What's worse is that since a 2D movie is shot with only one camera, it can't replicate the full arc of vision of a movie shot in 3D, with two cameras. Typically, the two cameras used to shoot a 3D movie are shot with two cameras separated by the average distance between two human eyes. As you know from closing one eye, then the other, the distance between your eyes allows each eye to see a slightly different perspective on all objects in space, and our brains learn to combine those two images to produce a 3D perspective.

2D conversions can't just conjure what the 2nd camera would have seen from thin air. But since 3D tickets command a price premium, and since enough viewers seem to go for the fake 3D conversions, studios continue to crank them out in ever greater volume.

I bring all this up just to remind you that when you go see Mad Max: Fury Road, the movie I'm most excited to see this year, go see it in 2D. It opens Friday.

Blue is the new orange

A data analysis of paintings across the decades shows a market share gain for the color blue at the expense of the still predominant color, orange.

Orange and blue happen to be the two most popular colors in Hollywood's palette as well. Part of the predominance of orange is because human flesh tends to fall somewhere in that spectrum.

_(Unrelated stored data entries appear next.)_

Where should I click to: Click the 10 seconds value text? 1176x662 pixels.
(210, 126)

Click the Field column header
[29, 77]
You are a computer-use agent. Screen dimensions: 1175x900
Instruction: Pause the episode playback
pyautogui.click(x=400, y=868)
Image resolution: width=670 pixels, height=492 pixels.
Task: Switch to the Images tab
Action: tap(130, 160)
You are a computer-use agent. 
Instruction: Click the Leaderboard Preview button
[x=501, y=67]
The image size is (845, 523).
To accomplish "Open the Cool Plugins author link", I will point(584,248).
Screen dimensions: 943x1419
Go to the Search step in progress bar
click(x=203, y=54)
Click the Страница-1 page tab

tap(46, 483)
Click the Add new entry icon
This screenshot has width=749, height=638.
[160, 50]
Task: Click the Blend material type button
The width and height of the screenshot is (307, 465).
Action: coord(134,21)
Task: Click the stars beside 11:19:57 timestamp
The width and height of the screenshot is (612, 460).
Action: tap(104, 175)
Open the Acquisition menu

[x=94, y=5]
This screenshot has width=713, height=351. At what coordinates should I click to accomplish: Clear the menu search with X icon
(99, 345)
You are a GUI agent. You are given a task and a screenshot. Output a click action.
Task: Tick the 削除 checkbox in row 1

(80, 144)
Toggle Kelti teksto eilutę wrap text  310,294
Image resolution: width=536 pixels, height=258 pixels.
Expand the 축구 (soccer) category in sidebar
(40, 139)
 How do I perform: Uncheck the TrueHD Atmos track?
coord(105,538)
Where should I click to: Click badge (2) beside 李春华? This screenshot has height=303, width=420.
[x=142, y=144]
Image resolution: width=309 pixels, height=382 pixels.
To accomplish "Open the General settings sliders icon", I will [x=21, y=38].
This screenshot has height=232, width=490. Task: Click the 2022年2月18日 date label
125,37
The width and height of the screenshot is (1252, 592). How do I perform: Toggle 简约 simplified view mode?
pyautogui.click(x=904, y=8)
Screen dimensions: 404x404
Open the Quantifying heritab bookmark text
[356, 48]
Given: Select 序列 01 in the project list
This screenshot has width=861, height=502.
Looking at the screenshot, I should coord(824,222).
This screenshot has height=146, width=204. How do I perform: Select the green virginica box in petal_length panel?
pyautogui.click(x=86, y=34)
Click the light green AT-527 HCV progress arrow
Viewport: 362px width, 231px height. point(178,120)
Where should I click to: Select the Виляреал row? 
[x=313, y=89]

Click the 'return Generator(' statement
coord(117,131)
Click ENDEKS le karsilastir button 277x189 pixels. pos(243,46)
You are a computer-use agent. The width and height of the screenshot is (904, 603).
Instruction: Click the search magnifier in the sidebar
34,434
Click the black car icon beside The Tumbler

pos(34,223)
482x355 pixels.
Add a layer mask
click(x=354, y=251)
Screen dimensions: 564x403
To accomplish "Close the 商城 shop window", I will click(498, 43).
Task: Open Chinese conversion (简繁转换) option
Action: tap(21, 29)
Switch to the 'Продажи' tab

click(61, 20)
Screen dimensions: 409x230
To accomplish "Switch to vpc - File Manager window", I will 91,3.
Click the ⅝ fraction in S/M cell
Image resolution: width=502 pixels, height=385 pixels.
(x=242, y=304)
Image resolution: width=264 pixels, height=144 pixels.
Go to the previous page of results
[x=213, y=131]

There are many theories as to why color correction suites everywhere lean this way.

One explanation is that it's an over-adherence to complementary color theory.

This screenshot from the excellent color theory and exploration site, kuler, shows what happens when you apply complementary color theory to flesh tones.  You see, flesh tones exist mostly in the orange range and when you look to the opposite end of the color wheel from that, where does one land?  Why looky here, we have our old friend Mr. Teal.  And anyone who has ever taken color theory 101 knows that if you take two complementary colors and put them next to each other, they will "pop", and sometimes even vibrate.  So, since people (flesh-tones) exist in almost every frame of every movie ever made, what could be better than applying complementary color theory to make people seem to "pop" from the background.  I mean, people are really important, aren't they?
 

Knowing a bit about the Hollywood blockbuster movie production process, it's not that surprising that a particular color palette would come into vogue. The whole idea behind franchises is risk mitigation and building off of what has worked before. The same colorists probably work on many of these movies, at this point they've probably got the orange and teal color palette saved as a preset. What's the economic incentive to innovation here? How many viewers go to such movies for the distinctive color palette?